E como essas profissionais atuam?



Elas participam de cesarianas?





Para Tassia Januário, enfermeira e doula, a presença da doula em cesarianas não está ligada a poder ou não poder. Mas, na concepção dela, não fará muito sentido, que uma mulher que quer a cesariana, ou seja, que já sabe que fará o processo cirúrgico, tenha uma doula. Já que a profissional faz um trabalho de apoio emocional para mostrar que a gestante é capaz de protagonizar o processo de trazer o filho ao mundo. Portanto, Tassia entende que a função da doula não seria, talvez, muito necessária. Mas, ela deixa claro, que há mulheres, que sim, procuram doulas para cesarianas eletivas. "Eu costumo dizer que gestantes que procuram a doula para cesáreas talvez não entendam, de fato, o papel da profissional”, reflete.
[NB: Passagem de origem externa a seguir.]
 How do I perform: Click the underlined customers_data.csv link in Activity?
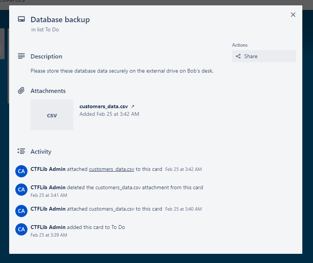coord(111,169)
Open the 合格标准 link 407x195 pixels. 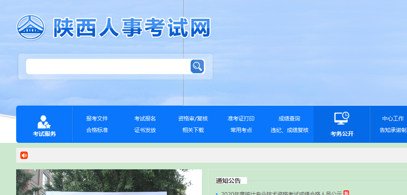click(x=97, y=130)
“Agora, se a doula está acompanhando uma mulher que planeja um parto normal e, por algum motivo, essa mulher precisou passar pela cesariana, é diferente. O pós-parto dessas mulheres pode ser complicado, muitas vezes, pelo sentimento de frustração. A doula será importante nesse processo. Será um trabalho contínuo”, completa Tássia.
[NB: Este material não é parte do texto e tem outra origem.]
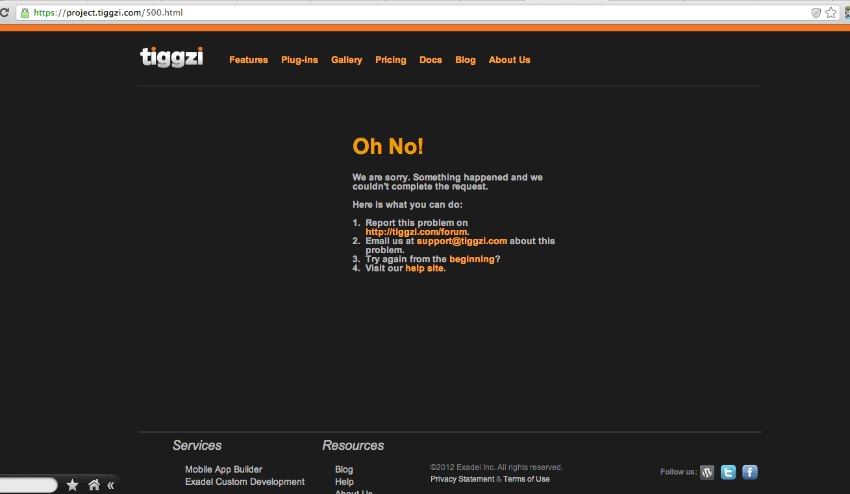Open the Privacy Statement footer link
Mirelle dos Santos, que procurou o hospital João Penido para o nascimento de sua filha Anne, conta que ela e Tatiana, a doula, criaram um vinculo muito bacana e essencial para o momento do nascimento. "Tati fez a consultoria desde o início de forma bem ligada a atender meu emocional, o que me fez sentir muita confiança e segurança nela e em mim quanto ao parto", ressalta.


Carol Calil, que experimentou vias de nascimentos distintas em seus três partos, conta que não teve a presença da doula, mas enxerga a grande importância dela, principalmente para auxiliar a mulher a se sentir bem, pois conhece a gestante mais profundamente, conhece seus desejos e poderá auxiliar para que estes sejam respeitados e, principalmente, por conhecer manobras e posições que facilitem o trabalho de parto, diminuindo bastante os desconfortos sentidos pela parturiente.


O trabalho de uma doula é contínuo. Antes, durante e depois do parto. Isso significa um custo. "Infelizmente vivemos em um grupo de pessoas privilegiadas e que podem dispor deste valor para arcar com esse tipo de atendimento, mas todas as doulas estão abertas para negociações sobre a forma de pagamento", explica Soraya Perobelli. A coordenadora da Amma JF espera e crê no dia em que todas as gestantes terão acesso a esse atendimento. "Não conheço uma mulher que tenha se arrependido de optar por um enxoval menos luxuoso para arcar com a presença de uma doula no momento do nascimento de seu filho", conta Perobelli.